What is Self-Esteem?

According to researcher, Dr. Kristin Neff, self-esteem is self-judgment which involves comparing oneself to others and viewing oneself as special and above average.  However, it is  a logical impossibility that we can all be above average and therefore all have high self esteem.

Furthermore, the standards get higher and higher.  For example, super models try to out-do other super models, meanwhile the rest of the female population is trying to keep up with the new standards.  Neff’s research, has found that girls like the way they look up until about grade three and then they start to become self-critical of their appearance at this young age of 9 years old!

In the past high self-esteem was seen as a  very positive psychological marker of good mental health.  However, as Neff points out, self-esteem is contingent on the external praise and validation of others and can crumble.  (See my previous post on praise vs. encouragement). Self-esteem is contingent upon one’s latest successes or failures.  Self-esteem also involves putting others down in order to view oneself as better.  This can also come out as anger towards others if someone criticizes you or gives you negative feedback.  Research shows that there is a dramatic increase of people who are self-centred and Narcissistic, which they attribute to the self-esteem movement in society, especially schools.  Fortunately, there is another alternative, which is correlated with positive mental health and that is self-compassion.

What is Self-Compassion?

Self-compassion is the ability to be kind and caring to oneself because we are human and imperfect, not because we happen to be smart, talented etc.  Therefore, with self-compassion, one doesn’t need to rate oneself in comparison to others.  All humans deserve compassion and understanding and that includes ourselves!

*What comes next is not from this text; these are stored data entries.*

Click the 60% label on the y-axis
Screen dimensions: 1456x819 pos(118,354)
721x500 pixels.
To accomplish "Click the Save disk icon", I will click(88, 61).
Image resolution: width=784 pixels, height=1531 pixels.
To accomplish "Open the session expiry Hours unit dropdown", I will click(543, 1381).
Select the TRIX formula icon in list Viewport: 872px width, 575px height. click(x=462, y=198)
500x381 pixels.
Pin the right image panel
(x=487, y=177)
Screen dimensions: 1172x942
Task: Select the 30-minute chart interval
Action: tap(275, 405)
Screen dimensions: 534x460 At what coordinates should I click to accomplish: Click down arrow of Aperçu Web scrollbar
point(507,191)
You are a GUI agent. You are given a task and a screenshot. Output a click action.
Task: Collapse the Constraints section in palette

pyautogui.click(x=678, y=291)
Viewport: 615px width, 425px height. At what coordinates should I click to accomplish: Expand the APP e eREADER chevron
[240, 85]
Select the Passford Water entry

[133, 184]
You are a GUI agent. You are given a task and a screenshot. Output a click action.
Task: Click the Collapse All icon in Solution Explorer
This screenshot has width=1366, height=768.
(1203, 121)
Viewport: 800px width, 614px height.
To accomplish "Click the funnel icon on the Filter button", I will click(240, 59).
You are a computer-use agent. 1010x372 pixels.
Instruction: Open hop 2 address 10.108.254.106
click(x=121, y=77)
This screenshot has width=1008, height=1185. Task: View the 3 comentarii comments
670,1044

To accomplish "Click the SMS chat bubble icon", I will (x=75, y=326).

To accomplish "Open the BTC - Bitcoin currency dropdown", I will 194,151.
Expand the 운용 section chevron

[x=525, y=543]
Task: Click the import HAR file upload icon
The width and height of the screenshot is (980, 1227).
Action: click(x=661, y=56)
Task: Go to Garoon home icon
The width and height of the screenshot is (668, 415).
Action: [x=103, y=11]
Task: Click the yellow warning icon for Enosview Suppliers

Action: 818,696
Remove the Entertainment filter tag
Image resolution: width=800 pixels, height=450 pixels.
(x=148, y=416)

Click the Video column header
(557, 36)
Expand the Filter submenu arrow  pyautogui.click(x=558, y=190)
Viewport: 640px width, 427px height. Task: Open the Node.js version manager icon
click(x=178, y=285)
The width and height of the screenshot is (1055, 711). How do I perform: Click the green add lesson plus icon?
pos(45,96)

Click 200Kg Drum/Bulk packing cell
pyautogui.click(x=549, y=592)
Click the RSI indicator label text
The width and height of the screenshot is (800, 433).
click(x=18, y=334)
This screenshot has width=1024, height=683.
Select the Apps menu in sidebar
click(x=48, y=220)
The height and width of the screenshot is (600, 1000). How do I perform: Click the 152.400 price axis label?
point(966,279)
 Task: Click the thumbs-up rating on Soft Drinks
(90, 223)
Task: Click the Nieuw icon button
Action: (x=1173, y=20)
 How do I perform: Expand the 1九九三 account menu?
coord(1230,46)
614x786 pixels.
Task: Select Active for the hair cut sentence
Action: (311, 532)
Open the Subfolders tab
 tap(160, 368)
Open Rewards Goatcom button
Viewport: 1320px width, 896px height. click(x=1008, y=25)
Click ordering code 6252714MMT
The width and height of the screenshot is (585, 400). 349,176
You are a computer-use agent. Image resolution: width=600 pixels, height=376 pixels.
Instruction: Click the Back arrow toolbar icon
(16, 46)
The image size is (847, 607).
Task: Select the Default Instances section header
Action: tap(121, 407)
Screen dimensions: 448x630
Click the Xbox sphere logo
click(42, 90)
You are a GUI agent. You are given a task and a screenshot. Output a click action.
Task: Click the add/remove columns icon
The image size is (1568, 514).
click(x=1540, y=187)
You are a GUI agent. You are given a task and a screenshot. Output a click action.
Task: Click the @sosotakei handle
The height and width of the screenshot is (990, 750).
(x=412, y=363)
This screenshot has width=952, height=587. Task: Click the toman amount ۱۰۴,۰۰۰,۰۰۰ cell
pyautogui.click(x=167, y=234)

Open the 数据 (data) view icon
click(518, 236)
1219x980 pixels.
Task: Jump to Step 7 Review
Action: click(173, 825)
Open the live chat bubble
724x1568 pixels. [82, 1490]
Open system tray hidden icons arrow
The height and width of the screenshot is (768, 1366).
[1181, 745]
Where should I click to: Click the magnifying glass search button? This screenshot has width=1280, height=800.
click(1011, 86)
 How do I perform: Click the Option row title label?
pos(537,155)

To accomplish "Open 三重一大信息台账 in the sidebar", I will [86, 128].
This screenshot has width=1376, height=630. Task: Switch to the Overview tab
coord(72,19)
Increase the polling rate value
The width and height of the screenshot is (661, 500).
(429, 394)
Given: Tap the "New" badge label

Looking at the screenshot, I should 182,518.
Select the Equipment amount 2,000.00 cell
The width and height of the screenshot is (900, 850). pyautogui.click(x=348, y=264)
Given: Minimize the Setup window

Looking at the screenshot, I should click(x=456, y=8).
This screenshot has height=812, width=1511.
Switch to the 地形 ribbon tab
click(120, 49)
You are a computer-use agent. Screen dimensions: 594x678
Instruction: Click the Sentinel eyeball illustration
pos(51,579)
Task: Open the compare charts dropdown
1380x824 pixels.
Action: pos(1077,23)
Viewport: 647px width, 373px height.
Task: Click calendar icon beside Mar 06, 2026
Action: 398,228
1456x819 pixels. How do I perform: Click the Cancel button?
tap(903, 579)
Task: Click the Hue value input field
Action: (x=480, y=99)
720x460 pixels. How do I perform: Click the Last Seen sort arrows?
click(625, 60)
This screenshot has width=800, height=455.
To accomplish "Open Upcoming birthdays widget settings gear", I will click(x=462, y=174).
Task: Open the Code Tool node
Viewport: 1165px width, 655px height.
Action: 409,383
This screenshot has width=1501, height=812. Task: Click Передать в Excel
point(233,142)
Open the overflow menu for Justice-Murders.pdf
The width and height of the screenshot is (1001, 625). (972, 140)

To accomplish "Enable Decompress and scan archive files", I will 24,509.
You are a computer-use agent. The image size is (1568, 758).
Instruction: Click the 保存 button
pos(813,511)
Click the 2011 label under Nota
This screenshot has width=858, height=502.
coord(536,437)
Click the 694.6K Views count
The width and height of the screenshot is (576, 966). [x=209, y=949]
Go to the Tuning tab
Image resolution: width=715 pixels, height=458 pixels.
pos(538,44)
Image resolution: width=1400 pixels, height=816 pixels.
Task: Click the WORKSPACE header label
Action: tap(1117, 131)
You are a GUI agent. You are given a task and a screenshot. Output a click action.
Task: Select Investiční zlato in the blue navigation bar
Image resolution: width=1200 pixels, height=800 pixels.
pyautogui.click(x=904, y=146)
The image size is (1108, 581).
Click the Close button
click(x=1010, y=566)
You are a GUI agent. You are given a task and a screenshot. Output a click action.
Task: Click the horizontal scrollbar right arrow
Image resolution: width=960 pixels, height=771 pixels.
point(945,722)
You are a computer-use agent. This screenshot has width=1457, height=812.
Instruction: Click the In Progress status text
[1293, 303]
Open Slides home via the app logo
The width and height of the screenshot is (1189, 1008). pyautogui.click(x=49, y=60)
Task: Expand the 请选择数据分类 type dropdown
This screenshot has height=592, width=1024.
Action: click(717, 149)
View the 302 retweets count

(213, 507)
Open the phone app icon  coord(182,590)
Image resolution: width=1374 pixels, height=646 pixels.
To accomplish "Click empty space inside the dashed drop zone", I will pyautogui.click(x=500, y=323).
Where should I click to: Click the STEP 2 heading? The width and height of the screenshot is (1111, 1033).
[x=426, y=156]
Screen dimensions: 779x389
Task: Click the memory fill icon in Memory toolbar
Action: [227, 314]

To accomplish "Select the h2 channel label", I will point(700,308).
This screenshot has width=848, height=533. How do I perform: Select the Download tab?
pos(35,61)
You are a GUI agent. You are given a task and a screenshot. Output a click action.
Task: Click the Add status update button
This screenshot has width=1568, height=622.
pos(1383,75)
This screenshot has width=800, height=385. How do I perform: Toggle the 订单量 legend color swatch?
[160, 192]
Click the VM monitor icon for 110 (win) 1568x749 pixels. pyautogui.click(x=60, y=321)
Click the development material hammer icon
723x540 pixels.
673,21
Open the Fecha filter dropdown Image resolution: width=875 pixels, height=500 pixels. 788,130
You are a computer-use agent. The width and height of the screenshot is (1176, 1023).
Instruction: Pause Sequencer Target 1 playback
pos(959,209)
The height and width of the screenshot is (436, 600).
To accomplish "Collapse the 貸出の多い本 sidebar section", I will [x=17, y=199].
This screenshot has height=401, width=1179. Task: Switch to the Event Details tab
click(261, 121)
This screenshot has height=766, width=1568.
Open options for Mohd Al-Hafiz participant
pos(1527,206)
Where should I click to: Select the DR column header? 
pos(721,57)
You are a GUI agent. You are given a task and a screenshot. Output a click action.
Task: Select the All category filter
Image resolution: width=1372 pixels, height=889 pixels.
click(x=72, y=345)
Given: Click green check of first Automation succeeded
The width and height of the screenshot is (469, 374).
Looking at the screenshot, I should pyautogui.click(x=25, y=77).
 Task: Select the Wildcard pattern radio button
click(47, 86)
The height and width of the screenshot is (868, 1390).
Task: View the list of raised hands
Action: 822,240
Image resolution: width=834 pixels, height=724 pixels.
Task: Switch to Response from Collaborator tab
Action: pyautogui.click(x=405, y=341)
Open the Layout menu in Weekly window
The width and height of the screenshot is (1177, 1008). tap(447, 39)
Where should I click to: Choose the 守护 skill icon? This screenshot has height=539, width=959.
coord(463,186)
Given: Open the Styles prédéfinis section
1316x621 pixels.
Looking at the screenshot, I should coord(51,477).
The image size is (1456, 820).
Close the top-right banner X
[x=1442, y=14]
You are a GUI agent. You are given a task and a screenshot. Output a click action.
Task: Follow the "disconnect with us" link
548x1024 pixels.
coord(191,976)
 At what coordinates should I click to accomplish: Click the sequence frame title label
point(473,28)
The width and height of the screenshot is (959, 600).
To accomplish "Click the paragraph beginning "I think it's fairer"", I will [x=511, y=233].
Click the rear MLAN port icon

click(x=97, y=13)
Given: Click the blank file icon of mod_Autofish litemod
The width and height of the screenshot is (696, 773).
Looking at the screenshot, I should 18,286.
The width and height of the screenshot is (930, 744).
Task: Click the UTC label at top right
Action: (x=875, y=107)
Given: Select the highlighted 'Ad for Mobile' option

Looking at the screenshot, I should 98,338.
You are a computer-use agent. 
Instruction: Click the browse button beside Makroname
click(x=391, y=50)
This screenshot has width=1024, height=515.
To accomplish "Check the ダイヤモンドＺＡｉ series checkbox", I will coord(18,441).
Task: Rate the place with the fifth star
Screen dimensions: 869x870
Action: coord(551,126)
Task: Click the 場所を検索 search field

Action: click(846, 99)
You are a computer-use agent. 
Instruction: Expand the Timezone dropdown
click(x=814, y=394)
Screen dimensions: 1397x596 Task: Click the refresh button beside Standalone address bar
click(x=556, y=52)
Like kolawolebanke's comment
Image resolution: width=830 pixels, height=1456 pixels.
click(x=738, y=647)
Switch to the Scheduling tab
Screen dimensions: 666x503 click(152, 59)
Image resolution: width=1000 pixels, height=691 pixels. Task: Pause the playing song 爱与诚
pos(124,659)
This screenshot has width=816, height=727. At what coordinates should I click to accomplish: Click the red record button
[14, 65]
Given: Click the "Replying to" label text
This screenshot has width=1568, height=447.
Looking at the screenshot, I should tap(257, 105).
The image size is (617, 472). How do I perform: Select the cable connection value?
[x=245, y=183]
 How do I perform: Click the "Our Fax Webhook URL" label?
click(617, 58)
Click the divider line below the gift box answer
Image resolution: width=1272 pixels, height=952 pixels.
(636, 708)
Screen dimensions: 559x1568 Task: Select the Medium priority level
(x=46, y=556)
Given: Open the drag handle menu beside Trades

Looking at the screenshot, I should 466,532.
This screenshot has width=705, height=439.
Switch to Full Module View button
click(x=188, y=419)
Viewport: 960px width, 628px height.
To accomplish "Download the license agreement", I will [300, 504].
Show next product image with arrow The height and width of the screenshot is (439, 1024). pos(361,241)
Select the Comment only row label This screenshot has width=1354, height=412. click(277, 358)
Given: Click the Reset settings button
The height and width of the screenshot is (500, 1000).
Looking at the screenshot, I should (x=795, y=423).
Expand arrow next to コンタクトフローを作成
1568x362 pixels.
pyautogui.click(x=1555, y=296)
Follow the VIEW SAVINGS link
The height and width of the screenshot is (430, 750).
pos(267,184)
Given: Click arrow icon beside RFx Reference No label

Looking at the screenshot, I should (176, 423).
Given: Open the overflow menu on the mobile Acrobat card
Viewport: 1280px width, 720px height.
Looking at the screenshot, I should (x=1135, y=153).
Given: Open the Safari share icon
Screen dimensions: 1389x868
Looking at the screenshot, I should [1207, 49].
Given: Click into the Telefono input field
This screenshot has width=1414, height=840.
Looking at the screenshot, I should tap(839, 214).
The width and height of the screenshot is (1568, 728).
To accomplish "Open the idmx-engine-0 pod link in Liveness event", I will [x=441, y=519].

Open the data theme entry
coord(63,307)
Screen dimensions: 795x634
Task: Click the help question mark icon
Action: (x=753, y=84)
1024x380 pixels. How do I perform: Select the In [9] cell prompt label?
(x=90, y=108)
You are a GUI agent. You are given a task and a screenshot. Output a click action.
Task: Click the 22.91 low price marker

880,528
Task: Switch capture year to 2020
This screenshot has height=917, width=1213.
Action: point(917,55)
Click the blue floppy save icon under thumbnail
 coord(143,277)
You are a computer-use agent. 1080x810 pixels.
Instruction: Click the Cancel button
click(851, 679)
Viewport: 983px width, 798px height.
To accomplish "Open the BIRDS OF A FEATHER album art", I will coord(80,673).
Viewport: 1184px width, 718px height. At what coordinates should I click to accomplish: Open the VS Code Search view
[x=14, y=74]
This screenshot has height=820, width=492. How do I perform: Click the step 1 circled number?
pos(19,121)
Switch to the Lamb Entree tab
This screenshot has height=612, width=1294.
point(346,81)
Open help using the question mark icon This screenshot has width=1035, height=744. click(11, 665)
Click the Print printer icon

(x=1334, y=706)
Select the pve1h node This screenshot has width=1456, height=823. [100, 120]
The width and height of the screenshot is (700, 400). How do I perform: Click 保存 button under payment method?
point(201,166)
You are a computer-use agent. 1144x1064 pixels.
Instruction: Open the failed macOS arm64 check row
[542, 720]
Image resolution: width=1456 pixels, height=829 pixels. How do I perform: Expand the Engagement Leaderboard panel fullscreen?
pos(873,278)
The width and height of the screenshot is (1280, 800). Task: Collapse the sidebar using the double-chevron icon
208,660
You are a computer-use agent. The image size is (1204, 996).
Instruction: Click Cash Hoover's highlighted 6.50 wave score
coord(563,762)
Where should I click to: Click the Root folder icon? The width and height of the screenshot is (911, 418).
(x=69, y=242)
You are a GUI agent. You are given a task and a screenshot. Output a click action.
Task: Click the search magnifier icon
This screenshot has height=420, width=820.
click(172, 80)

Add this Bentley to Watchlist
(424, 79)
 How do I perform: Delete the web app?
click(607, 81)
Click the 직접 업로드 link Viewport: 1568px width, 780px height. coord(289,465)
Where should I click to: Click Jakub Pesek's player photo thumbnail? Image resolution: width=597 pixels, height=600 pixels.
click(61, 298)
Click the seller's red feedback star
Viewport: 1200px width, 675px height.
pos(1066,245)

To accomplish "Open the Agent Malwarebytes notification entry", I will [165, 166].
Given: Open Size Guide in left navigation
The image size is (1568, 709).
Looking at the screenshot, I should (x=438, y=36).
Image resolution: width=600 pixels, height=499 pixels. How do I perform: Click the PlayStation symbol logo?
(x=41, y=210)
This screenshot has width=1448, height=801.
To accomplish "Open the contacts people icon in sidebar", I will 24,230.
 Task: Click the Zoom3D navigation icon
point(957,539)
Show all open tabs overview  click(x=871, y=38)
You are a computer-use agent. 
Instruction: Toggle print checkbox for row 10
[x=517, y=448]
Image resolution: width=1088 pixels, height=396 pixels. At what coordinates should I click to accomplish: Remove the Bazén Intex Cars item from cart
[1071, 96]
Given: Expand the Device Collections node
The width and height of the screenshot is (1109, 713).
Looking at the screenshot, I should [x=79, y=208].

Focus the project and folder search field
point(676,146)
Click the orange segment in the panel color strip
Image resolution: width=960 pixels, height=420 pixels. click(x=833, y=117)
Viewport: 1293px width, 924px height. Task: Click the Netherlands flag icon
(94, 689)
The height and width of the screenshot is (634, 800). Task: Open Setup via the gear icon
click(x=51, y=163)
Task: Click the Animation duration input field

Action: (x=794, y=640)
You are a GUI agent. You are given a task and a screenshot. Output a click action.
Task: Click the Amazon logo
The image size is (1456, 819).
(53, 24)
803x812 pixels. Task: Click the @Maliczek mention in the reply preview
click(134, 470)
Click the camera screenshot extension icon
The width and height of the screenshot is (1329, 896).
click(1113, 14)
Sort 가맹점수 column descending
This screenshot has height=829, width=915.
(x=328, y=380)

Self-compassion also allows for greater self-clarity, because personal failings can be acknowledged with kindness and do not need to be hidden. Moreover, self-compassion isn’t dependent on external circumstances, it’s always available – especially when you fall flat on your face!  Research indicates that in comparison to self-esteem, self-compassion is associated with greater emotional resilience, more accurate self-concepts, more caring relationship behavior, as well as less narcissism and reactive anger.

~ Dr. Kristin Neff

What Are the Three Core Elements of Self-Compassion?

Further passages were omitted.